Agent Comparison. Comparing agents by inserting them into a single environment is a major problem. It can exist specific relationship between two agents called “predator-prey” relationships, when these agents are in the presence of each other, the predator will maximize its results at the expense of prey. This, however, tells us nothing about the quality of each agent. If there is a relationship between two such agents that you want to evaluate, then the results for the two agents are distorted. This is why we use in our experiments a method that evaluates independently different agents to compare, based on the use of agents other than those to be evaluated. Finally, each type of agent should not be represented by a single individual, but by an agents population.

Populate Simulations. A good way to compare agents is to test their robustness to the variety of possible environments, and to average their performances. The performance obtained by an agent depends mainly on other competing agents, which is why it is necessary to vary types of agents encountered. To obtain diversified situations, simulations are populated with other agents types than those being evaluated. We call \(E\) all of these agents types, and \(S\) the set of agent types to evaluate. Some agents may be in \(S\) and \(E\), if we try to evaluate them while they are also used to populate simulations. Agents that constitute \(E\) can be:

  • chartist agents (moving average, RSI, momentum, variation, indicators and mixed moving average) using simple conditions on prices to predict price changes and decide whether to buy or to sell,

  • periodic agents who buy and sell periodically

  • Zero Intelligence Traders (ZIT, [13]) that send orders in a random direction with a random limit price,

  • LCS agents based solely on price. These agents use simple market indicators (all of the form \( p_t > p_{tX} \)). These agents perform quite badly, but it seems important to us to have a minimum of adaptive agents within \(E\).

Agent Families. To evaluate a trading behaviour, it is preferable to perform experiments with multiple instances of each agent instead of only one. In a real environment, it is rare that an individual is the only one to use a given strategy. So the concept of agent family, which is a set of agents using the same strategy and the same parameters has to be introduced. The use of agents families and the scaling that it induces has several consequences, including a better temporal distribution of the round of talk, possible interactions between multiple agents of the same type, or the smoothing of result for non deterministic agents.

3.3 Evaluation Methods

Once the measurement of individual performance is fixed, there are many ways to evaluate the performance of an agent in a community of \(n\) agents. Two main types of evaluation coexist [3]: evaluations in which \(n\) agents are placed in the same environment and compete with each other, and evaluations in which \(n\) agents are classified with respect to the same set of opponents. For each of these two types of evaluation, it is still possible to evaluate agents individually or with agents families (agents with the same type and parameters).

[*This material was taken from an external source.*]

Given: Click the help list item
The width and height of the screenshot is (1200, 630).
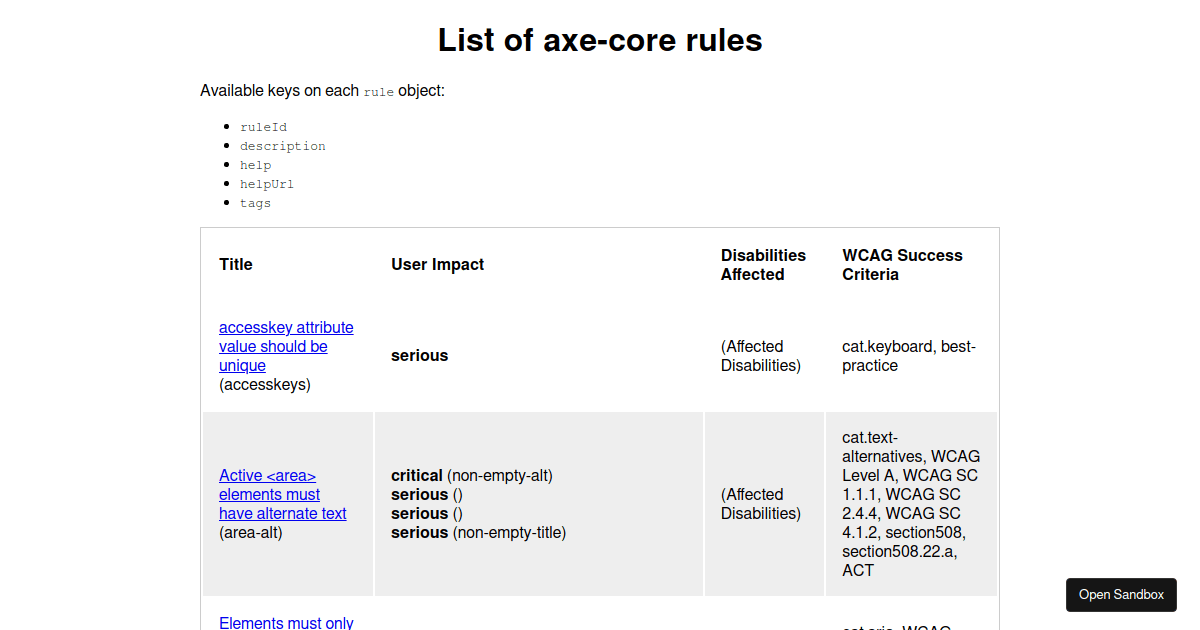Looking at the screenshot, I should (x=255, y=165).
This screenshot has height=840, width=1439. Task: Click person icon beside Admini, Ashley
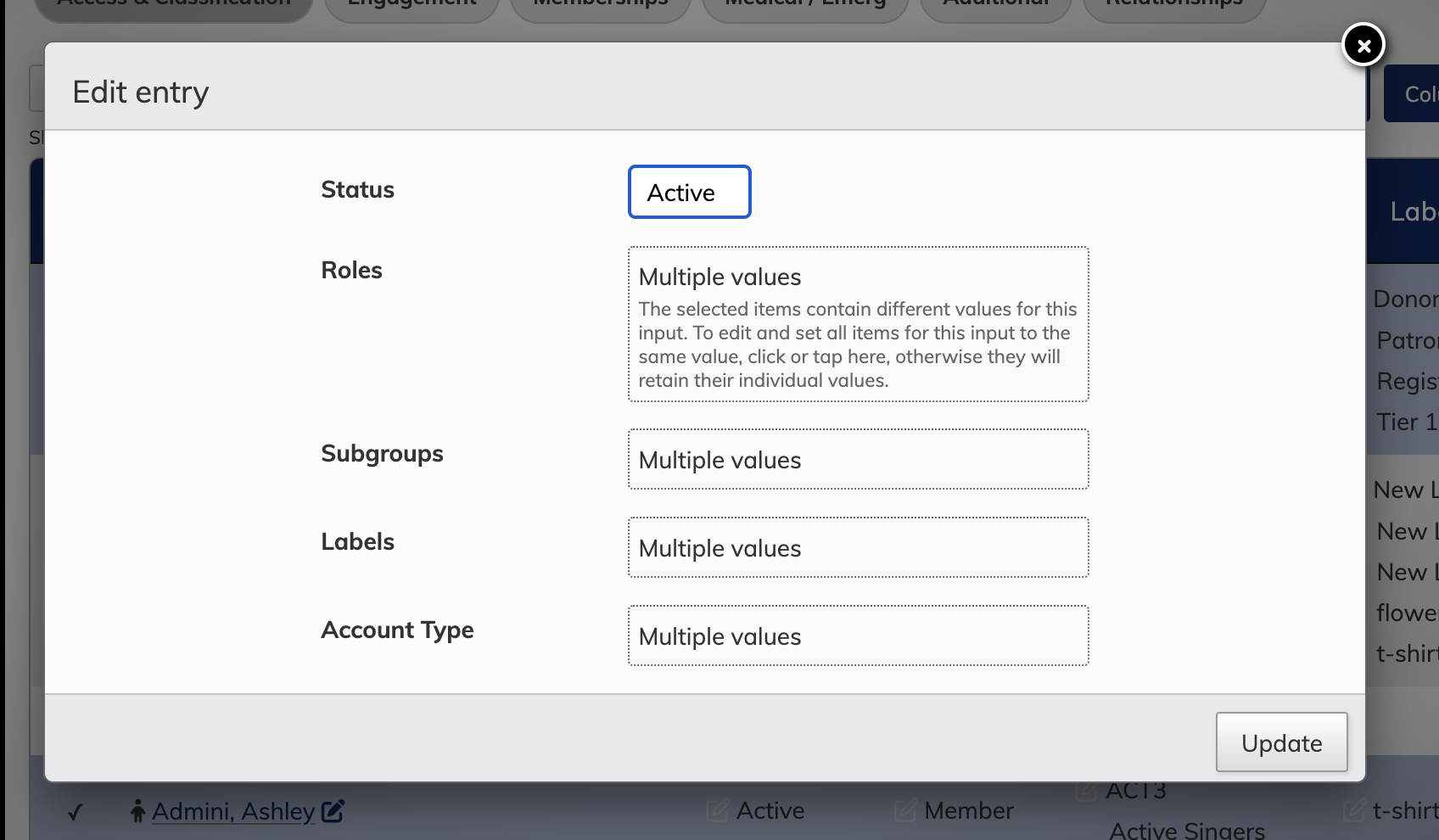[137, 811]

Various performance measures are then possible:

  • \(n\) agents are evaluated in the same simulation. Agents are classified according to their exact gains at the end of the simulation.

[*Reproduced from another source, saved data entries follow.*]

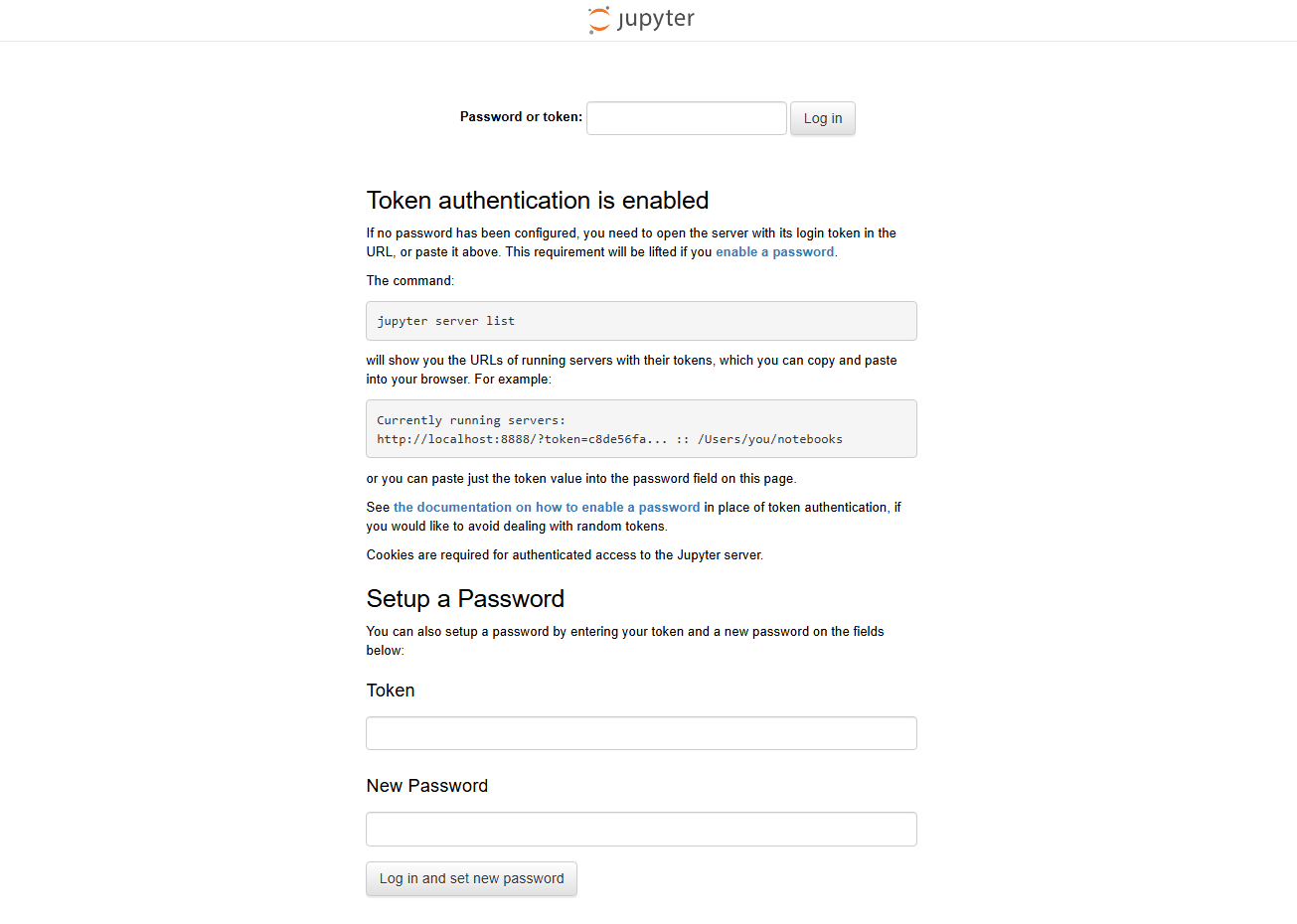This screenshot has width=1297, height=924.
Task: Click the jupyter wordmark in the header
Action: point(656,20)
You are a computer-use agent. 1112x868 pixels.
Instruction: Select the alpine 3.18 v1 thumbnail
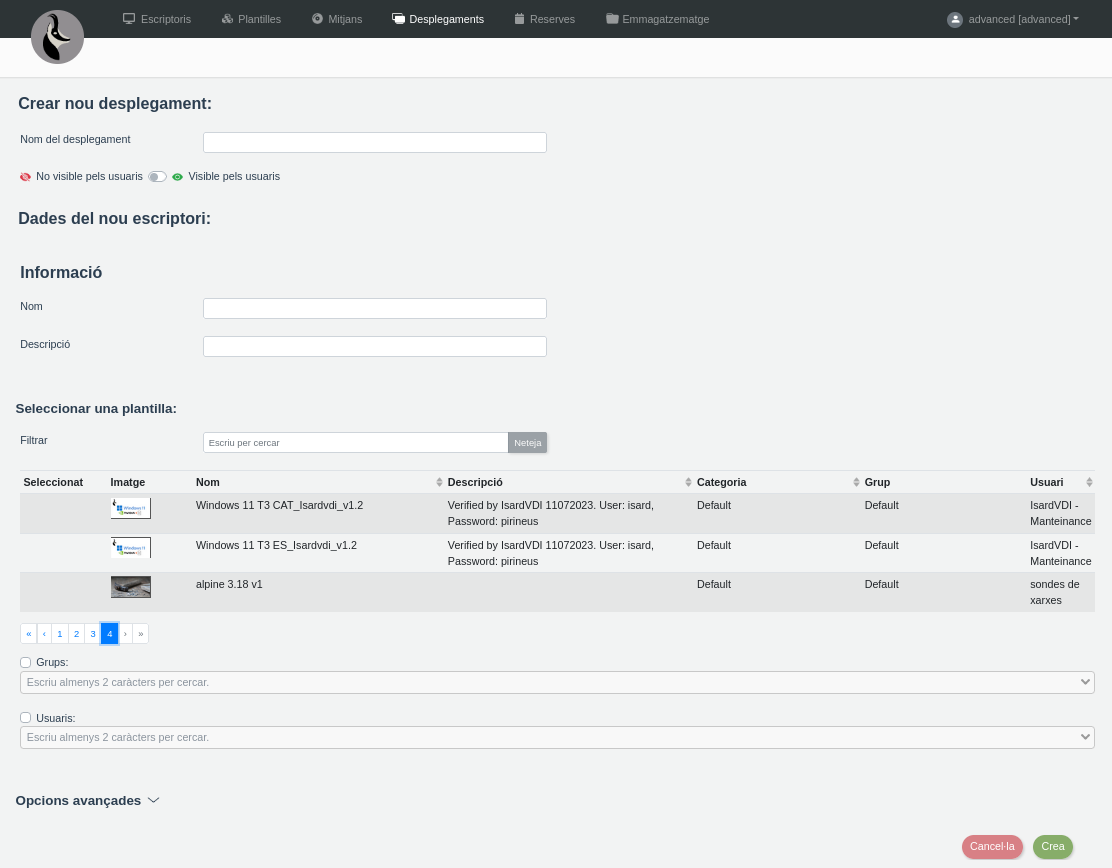[x=131, y=587]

  • \(n\) agents families are evaluated in the same simulation. Agents are ranked on the average earnings of their families at the end of the simulation. Using agents families, results variability due to agents stochasticity is attenuated.

  • each agent family is evaluated separately from the other by running it against a common reference population. The \(n\) agents are then classified on the average earnings of their families. Separating families that are compared avoids introducing a bias in the evaluation due to the dominance of one agent over another.

  • agent families are evaluated against a common reference population within an ecological competition. At the beginning, all families have the same number of instances but at the end of the simulation, instances are adjusted according to their family score.

These different simulations are ranked on their pertinence, indeed each protocol is superseded by its followers. For example, the use of reference families avoids distorting the comparison between families who would have dominance relationships between them even if one is not better than the other. In this article, we have chosen the most complete of them, the ecological competition, because it introduces a variation of population that avoids mutual support between families of agents and thus ensures a better robustness of the results.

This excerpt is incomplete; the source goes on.